Una squadra per la Vuelta
La ragazza mora con la macchina fotografica alla transenna era sulle spine. Non conoscendola e avendo riconosciuto dall’altro lato i genitori di Carboni, abbiamo pensato che fosse la sua ragazza. Poi la maglia azzurra del vincitore è piombata nella scena e il padre è corso in mezzo alla strada per abbracciarlo. Sono stati attimi lunghi come la lunga attesa.
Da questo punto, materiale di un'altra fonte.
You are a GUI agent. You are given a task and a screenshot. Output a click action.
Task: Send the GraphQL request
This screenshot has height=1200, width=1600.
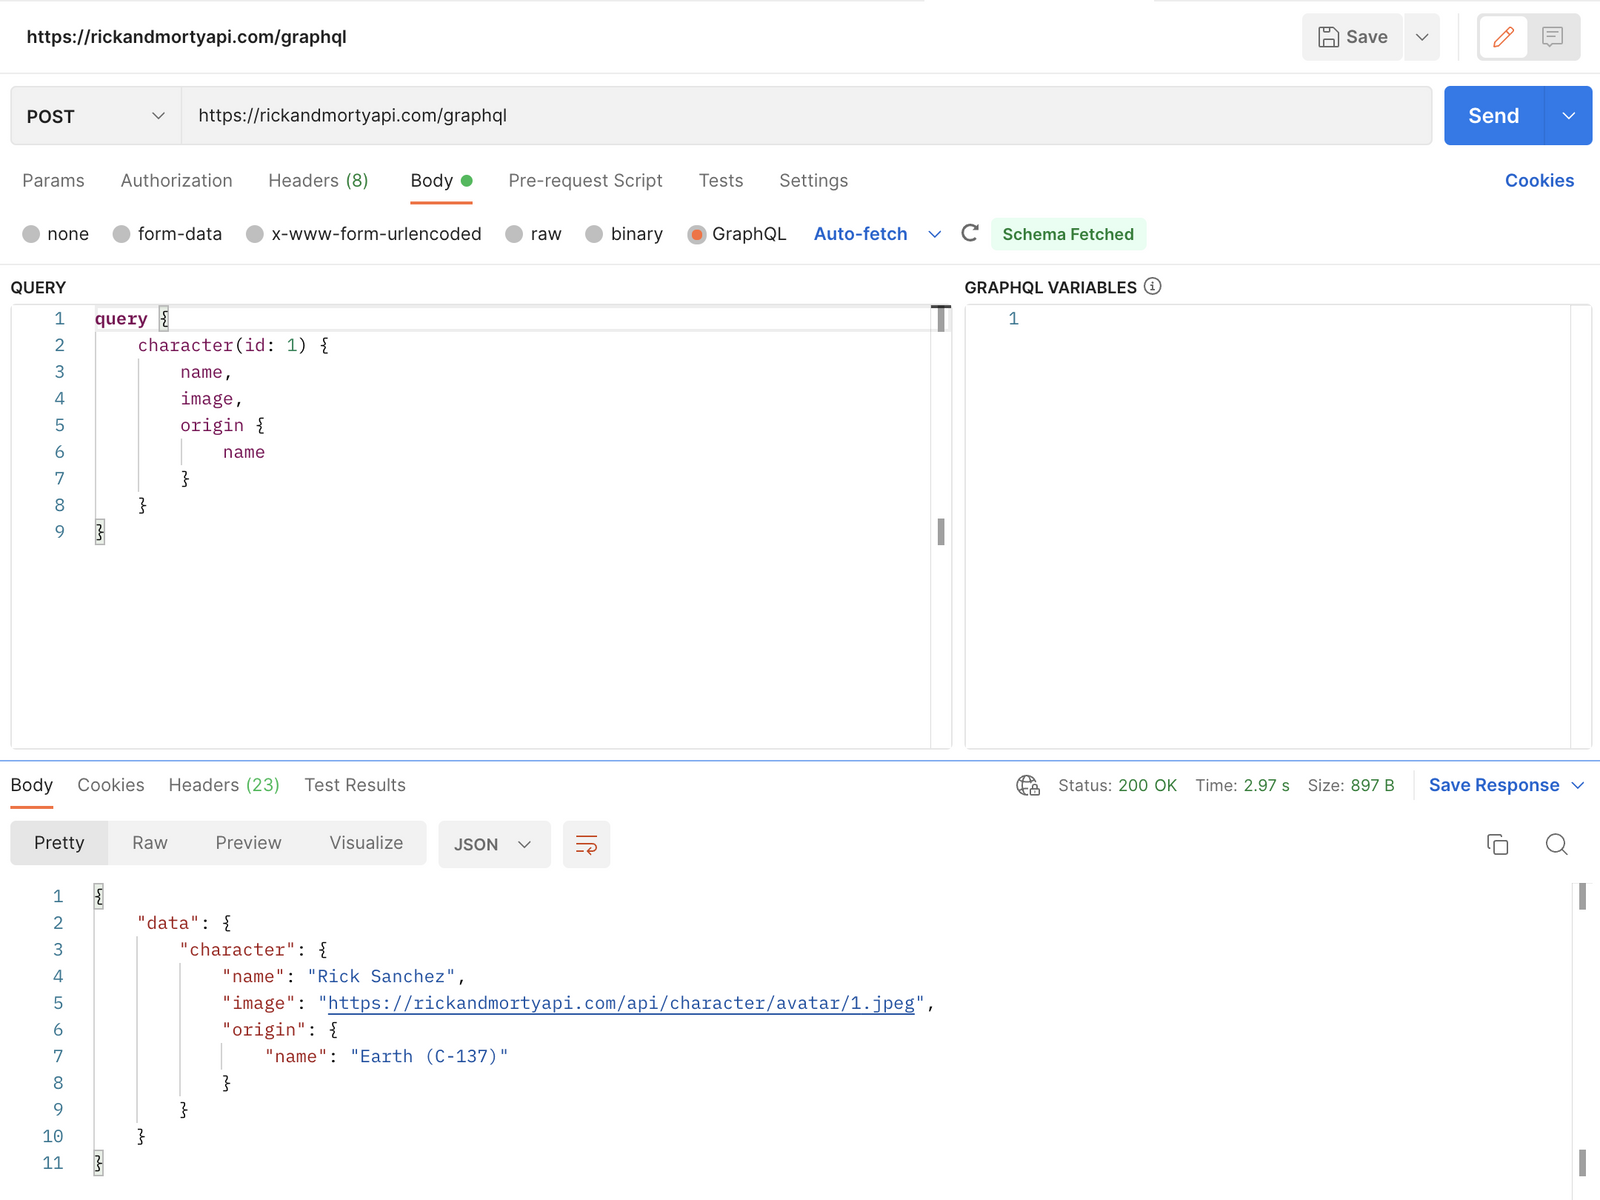pyautogui.click(x=1492, y=115)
Quindi Giovanni è andato dalla mamma e solo alla fine si è diretto verso la moretta, che gli ha detto qualcosa sul fatto che abbia voluto farla morire di crepacuore.
«E’ la mia prima vittoria – dice Carboni (anche Scaroni due giorni fa ha centrato in azzurro il primo successo) – ed è venuta con la maglia azzurra. E’ tutto così strano… Questa maglia è la cosa più bella che ci sia. Quella ragazza? E’ la compagna di Malucelli. Io e “Malu” abbiamo vissuto gli ultimi tre mesi praticamente insieme come dei fratelli. Non ho dubbi che anche lei sia stata contenta. Ma adesso datemi una squadra per correre la Vuelta. Ne ho bisogno. Ho 27 anni, sono maturo per farlo…».


Protesta sbagliata
Sono le stesse parole che ha detto dopo l’arrivo, appena tagliato il traguardo. Solo che quelle le ha ruggite, mentre ora, seduto davanti all’antidoping, ha trovato il tempo per prendere fiato e mandare giù qualche sorsata d’acqua.
«In gruppo di queste cose se ne parla – dice – ma lo sapete com’è, il minimo necessario e non con tutti. Anche quel braccialetto… A me non l’hanno neanche dato».
Bisognava prendere in mano la situazione senza aspettare. A Laigueglia, nel primo giorno di questo colossale casino, bisognava andare alla partenza vestiti di bianco e fare in modo che la protesta fosse subito vibrante. Invece il silenzio ha lasciato credere di aver colpito persone inermi e incapaci di reagire, alle quali non è neppure necessario dare spiegazioni. Probabilmente è vero che Lappartient non dirà nulla sul tema, essendo ancora in piedi il ricorso di Renat Khamidulin al Tas, ma i corridori ne sono esenti.
Ai corridori andava offerta una via d’uscita. Il fatto che si sia pensato di poterne fare a meno basta per chiedere le dimissioni di una dirigenza impegnata a far girare manifestazioni e milioni di euro, ma incapace di prendersi cura dei suoi figli. Ma chi le chiederà?


Tutti grandi
Domani si parte da Fano, la sua città, e la ricorrenza avrà un sapore particolare. Chissà se nel frattempo la grande stampa deciderà finalmente di sporcarsi le mani con questa vicenda o continuerà ad ignorarla.
«Sono stati giorni duri – chiude suo padre – bisognava tenerlo tranquillo e gestire la situazione. Speriamo di venirne fuori presto. Questa vittoria è un premio inaspettato per tutti i ragazzi del gruppo Gazprom. Sono tutti dei grandi».